Preços do algodão em pluma seguem em alta no mercado spot nacional




Foto: Canva

Os preços do algodão em pluma seguem em alta no mercado spot nacional, conforme aponta o mais recente boletim informativo do Cepea (Centro de Estudos Avançados em Economia Aplicada). A valorização externa e a maior disposição de compradores brasileiros em pagar valores mais elevados por lotes de pluma dentro das especificações desejadas impulsionam as cotações no país.

De acordo com pesquisadores do Cepea, os produtores continuam focados no cumprimento de contratos já firmados, ao mesmo tempo em que buscam liquidez por meio da venda de soja. Esse movimento mantém a oferta de algodão ajustada, sustentando os preços no mercado interno. Além disso, a postura firme dos cotonicultores tem se refletido na resistência em negociar a pluma da safra 2023/24 a valores inferiores aos desejados.

O interesse na comercialização antecipada também tem crescido. Boa parte dos produtores já sinaliza negócios para as safras 2024/25 e 2025/26, tanto para o mercado interno quanto para exportação. A demanda global pelo algodão brasileiro continua aquecida, especialmente diante da recuperação da indústria têxtil em mercados estratégicos.

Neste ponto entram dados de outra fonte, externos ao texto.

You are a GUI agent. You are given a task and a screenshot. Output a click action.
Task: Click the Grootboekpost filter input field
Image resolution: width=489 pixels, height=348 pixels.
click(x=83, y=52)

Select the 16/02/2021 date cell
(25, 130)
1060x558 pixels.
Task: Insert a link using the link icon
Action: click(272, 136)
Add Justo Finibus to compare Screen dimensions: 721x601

No cenário externo, os contratos futuros da pluma registram valorização, o que reforça o movimento positivo no Brasil. O mercado segue atento ao comportamento da economia chinesa, principal importadora de algodão, além das oscilações no câmbio, que podem impactar a competitividade do produto nacional.

Com esse panorama, a expectativa é de que os preços do algodão permaneçam sustentados, com os produtores monitorando de perto as oportunidades de negócios e o comportamento da demanda internacional.